DATA TO EXAMINE |
+ + + + +

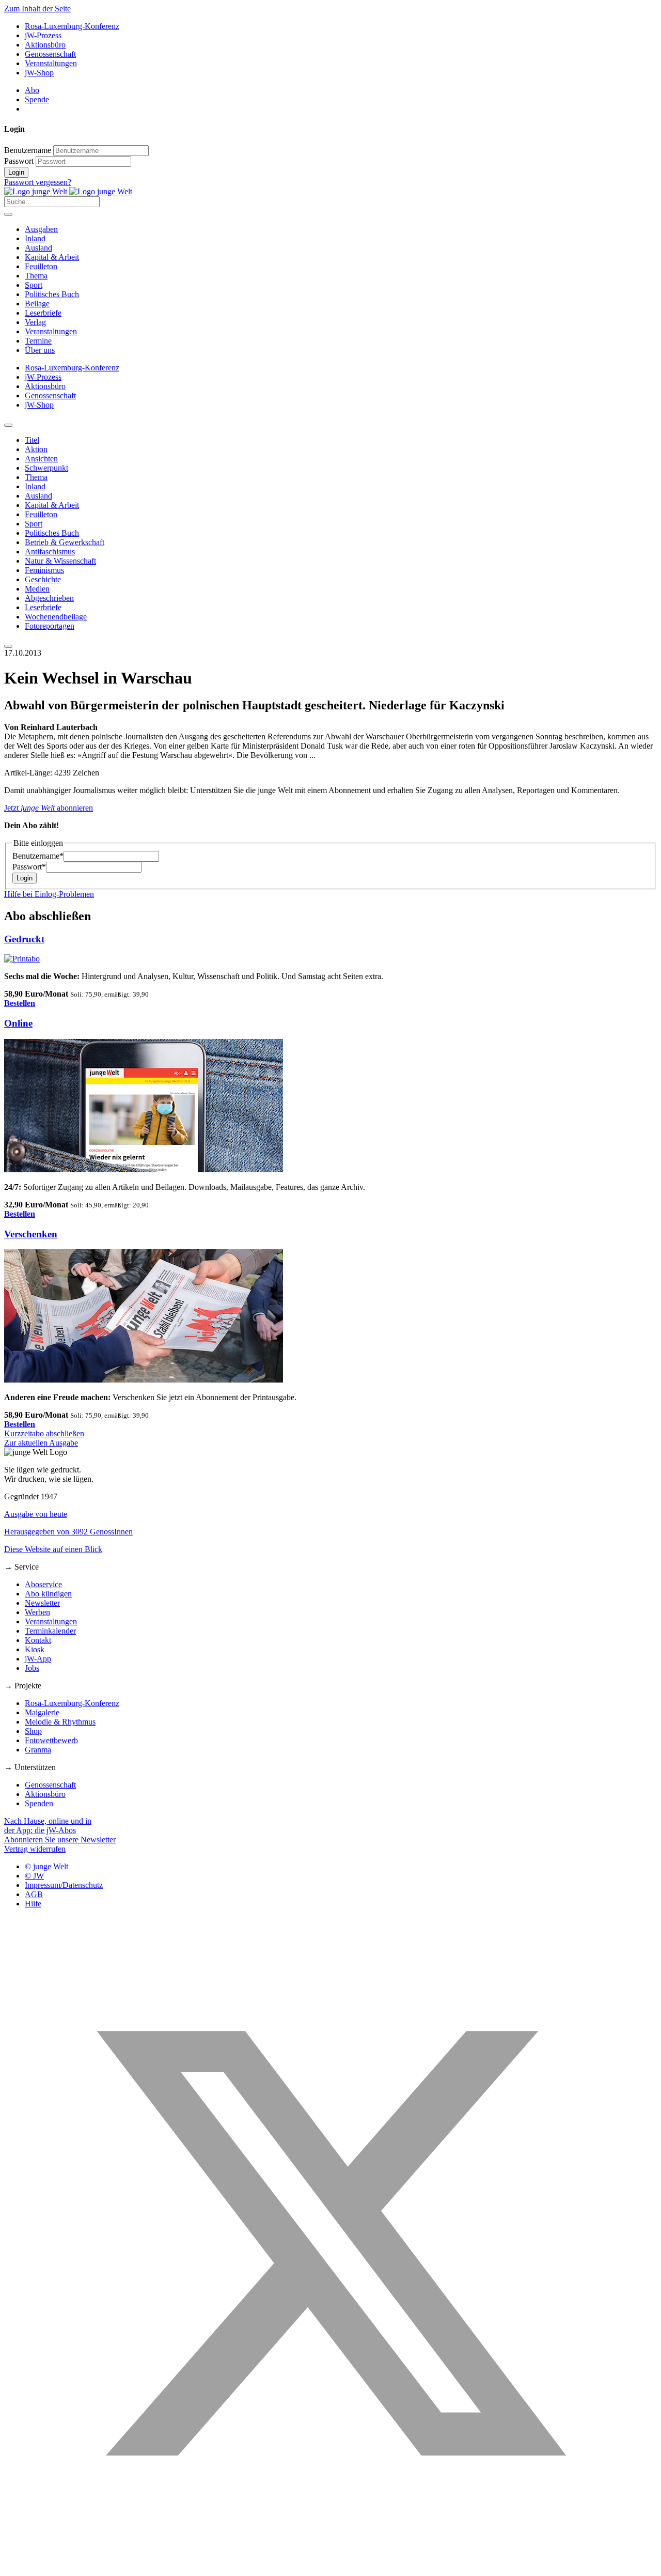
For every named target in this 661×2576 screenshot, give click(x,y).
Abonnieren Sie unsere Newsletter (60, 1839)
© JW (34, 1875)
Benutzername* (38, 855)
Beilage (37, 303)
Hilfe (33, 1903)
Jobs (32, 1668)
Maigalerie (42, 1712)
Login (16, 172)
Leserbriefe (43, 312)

+ + + + +

WHAT THE EXERCISE ASKS | Write out word for word only the lines from the one with "Benutzername* (38, 855)" to the end of the material, both ends included.

ANSWER TO THIS TASK |
Benutzername* (38, 855)
Beilage (37, 303)
Hilfe (33, 1903)
Jobs (32, 1668)
Maigalerie (42, 1712)
Login (16, 172)
Leserbriefe (43, 312)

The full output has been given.